Wednesday, July 20, 2011


Being involved in a Carpentry department, which is already renowned as one of the top in the country, is very exiting. My job from here on in is to make sure, through education and good collaboration by way of working together with my fellow lecturers and sharing resources, we continue to keep up with our current reputation. A big part of this is ongoing support and professional development from the Otago Polytechnic, keeping in touch with our other partners such as BCITO, and keeping up with industry expectations. Most importantly this means not losing site of student-centred and flexible learning through respect, passion, innovation, challenge and excellence.  

Durie, Mason. (2003). Ngā kāhui pou launching Māori futures. Pp.200-2001.        Huia Publishers: New Zealand. retrieved on:                           13/04/2011., retrieved on: 12/07/2011., retrieved on: 17/09/2010.

Where to From Here

Being involved in a department that is very advanced in modern thinking and being leaders rather than followers I would like to take time to inform you about where  the carpentry department is heading by way of introducing even more technology as part of learning;
·        E portfolio- This is where our senior staff have introduced the students to record keeping by way of electronics through visual photos taken daily and weekly entries making up there personal portfolio both for evidence and future reference.
·        Clickers-These are wireless hand held units which results are known instantly by the facilitator. We are about to set up some question sheets with six multi choice answers.
·        Net-books –Recently purchased a class set in order to help carpentry be more independent with the ability to look up information as a group to get the latest rules and regulations as often students don’t need to retain all knowledge but just know where to find it.
·        Tool Safety - In conjunction with some I.T students we have set up some power tool safety, maintenance and correct use footage which is to be used in a format suitable for iPhones and iPads along with a computer version. This is very exciting as some of this we can load onto You Tube and it also shows how innovative we are.

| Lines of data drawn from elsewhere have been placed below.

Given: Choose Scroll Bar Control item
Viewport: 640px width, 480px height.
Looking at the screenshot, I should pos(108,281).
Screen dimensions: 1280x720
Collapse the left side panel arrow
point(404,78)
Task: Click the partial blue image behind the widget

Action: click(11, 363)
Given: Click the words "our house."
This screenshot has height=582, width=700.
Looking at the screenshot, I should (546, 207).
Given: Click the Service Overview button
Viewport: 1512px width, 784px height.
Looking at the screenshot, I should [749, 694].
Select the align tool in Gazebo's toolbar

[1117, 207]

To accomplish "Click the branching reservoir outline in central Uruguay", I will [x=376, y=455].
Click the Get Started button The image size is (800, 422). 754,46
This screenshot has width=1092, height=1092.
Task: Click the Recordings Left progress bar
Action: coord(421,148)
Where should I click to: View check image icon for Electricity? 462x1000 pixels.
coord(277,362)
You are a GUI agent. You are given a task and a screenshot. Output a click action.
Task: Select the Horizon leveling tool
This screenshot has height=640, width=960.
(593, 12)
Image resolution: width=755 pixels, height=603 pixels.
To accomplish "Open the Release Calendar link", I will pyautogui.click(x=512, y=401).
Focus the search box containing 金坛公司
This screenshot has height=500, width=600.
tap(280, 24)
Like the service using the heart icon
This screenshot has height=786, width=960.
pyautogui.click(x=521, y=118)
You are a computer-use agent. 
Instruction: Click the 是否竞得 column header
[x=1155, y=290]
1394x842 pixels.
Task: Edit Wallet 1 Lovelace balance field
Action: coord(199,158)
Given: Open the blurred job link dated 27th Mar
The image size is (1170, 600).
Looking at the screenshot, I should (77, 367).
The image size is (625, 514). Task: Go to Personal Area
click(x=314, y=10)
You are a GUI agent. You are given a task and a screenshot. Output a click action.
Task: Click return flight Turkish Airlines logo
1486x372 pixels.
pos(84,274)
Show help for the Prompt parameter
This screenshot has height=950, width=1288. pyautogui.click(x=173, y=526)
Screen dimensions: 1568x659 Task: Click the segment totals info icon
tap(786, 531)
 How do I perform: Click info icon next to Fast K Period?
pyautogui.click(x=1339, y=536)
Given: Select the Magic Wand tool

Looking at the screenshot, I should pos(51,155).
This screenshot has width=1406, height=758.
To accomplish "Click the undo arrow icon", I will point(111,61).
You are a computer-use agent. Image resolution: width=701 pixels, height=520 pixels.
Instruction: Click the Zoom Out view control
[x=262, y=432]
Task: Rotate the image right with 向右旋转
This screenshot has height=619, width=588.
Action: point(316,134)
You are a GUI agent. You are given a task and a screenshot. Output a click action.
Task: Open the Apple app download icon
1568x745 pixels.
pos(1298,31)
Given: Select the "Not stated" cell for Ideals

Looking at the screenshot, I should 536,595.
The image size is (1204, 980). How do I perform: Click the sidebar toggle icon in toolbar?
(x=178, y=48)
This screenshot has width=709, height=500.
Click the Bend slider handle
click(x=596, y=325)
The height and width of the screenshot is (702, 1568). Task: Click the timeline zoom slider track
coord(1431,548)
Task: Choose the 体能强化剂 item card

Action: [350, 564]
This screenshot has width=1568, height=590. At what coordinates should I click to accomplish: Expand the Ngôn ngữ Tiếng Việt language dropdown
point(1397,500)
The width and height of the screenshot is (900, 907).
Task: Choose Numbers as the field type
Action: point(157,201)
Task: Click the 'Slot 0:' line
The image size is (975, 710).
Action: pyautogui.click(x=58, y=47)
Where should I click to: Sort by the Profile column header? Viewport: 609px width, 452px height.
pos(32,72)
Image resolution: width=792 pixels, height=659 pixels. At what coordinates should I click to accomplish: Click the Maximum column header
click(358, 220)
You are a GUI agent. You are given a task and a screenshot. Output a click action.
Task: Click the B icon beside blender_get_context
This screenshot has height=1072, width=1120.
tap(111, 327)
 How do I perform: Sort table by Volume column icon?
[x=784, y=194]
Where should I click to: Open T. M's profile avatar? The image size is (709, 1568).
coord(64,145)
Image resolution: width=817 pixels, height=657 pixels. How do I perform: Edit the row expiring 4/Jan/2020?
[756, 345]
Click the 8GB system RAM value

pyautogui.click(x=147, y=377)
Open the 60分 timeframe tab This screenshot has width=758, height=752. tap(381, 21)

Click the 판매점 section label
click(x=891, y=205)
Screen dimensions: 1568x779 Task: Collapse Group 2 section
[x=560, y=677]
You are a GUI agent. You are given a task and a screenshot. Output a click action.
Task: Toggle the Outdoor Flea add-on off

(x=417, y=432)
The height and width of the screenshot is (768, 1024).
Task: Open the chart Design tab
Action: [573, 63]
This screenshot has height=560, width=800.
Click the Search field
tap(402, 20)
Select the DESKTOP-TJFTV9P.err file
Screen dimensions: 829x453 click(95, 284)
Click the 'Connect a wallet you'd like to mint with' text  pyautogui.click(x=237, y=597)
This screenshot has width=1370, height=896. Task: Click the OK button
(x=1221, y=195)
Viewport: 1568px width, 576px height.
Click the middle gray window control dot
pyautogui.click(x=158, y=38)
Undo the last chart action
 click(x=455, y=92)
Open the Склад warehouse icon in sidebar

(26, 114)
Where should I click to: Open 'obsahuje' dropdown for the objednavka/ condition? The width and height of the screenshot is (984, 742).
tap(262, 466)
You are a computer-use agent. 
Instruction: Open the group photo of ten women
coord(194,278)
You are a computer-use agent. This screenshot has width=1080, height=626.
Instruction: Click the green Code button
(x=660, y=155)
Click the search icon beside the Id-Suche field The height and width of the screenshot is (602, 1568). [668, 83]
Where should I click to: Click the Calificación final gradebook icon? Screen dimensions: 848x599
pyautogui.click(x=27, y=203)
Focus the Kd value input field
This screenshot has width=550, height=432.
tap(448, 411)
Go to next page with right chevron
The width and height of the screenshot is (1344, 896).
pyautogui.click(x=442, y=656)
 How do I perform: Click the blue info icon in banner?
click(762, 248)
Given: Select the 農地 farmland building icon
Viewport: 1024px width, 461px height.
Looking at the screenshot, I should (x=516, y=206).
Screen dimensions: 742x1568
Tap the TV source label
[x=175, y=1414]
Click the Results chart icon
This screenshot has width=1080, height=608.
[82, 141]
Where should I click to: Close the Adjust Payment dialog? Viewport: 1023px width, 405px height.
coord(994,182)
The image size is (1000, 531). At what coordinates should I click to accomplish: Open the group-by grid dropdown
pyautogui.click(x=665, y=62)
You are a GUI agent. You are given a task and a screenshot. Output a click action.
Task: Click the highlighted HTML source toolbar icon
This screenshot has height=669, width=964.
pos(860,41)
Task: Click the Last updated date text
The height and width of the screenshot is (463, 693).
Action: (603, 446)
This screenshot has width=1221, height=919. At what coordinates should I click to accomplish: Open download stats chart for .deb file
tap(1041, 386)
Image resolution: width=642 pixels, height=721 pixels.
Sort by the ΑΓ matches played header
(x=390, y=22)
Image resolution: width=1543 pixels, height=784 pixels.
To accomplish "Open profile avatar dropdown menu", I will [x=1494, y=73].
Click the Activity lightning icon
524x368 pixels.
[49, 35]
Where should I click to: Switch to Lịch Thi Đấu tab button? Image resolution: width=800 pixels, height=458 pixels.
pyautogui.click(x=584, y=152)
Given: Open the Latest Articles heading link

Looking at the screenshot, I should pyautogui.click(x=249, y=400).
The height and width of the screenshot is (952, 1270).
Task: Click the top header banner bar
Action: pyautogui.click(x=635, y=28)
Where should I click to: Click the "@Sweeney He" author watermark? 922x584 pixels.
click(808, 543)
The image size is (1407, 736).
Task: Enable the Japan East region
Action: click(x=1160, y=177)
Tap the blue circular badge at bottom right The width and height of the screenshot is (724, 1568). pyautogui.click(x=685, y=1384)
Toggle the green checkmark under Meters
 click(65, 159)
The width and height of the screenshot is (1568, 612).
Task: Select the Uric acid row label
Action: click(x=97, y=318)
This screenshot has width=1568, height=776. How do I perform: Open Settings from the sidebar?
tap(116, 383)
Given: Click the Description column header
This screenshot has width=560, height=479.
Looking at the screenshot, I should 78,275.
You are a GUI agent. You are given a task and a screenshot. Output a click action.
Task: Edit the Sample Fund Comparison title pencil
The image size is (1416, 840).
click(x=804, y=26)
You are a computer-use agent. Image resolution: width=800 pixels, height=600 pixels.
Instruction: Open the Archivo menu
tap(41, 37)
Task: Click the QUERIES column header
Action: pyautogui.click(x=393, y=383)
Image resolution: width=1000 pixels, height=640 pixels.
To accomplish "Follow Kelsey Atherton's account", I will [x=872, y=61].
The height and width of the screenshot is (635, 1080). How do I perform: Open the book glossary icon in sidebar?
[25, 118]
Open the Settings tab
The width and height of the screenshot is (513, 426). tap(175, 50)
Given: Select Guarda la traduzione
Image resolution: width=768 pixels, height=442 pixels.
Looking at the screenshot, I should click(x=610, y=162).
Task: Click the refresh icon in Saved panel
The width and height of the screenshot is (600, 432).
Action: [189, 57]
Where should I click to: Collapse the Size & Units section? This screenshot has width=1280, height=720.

Culturally Sensitive & Indigenous Learners

The Otago Polytechnic has a very good relationship with both local and international students. They are very good at tutor training with treaty workshops and making tutors aware of being culturally sensitive and catering to individual needs and learning styles.
This is underpinned by the Māori Strategic Framework by Mason Durie’s (2003) vision for Māori Education:
“To live as a Māori- In short being enabled to live as a Māori imposes some responsibilities among the education system to contribute towards the realisation of that goal.
To actively participate as a citizen of the world -There is a wide Māori expectation that education should open doors to technology, that economy, the arts and sciences, to understanding others and making a contribution to a greater good. This does not contradict the goal of being able to live as a Māori. It simply recognises that Māori children will live in a variety of situations and should be able to move from one to another with relative ease.
To enjoy good health and a high standard of living- Education should be able to make a major if not the major contribution to health and wellbeing and to a decent standard of living. Education achievements correlate directly with employment, income levels.....”(Durie, 2003).
I enjoyed Kate Timmens-Deans’ explanation on indigenous learners and her four main orientations that support the learner and there ability to learn;

Spiritual –Do I believe I can do this?
Physical- Do I have the resources to do this course?
Social/Family- Do I have the support of my family?
Cognition- Can I cope with the demands?

These are important factors that can assist all of our students learning. We should endeavour to find assistance to give everyone an equal opportunity to study and learn for their future benefit and make their time here at Otago Polytechnic a pleasant experience.
Carpentry and the construction industry has a very unique culture were it is largely involving creative people working together to build and re-build houses, factory’s, offices, towns and even cities. It is a very satisfying career which can take you where ever you want to go. For a project to be ready on time and on budget (which does happen occasionally) many people have had impute to make it happen and can dually be proud of there combined achievements.

Adult Education Theory

My aim as a carpentry lecturer is to do the best job I can in giving our students a good learning environment so they can have an enjoyable and productive learning experience.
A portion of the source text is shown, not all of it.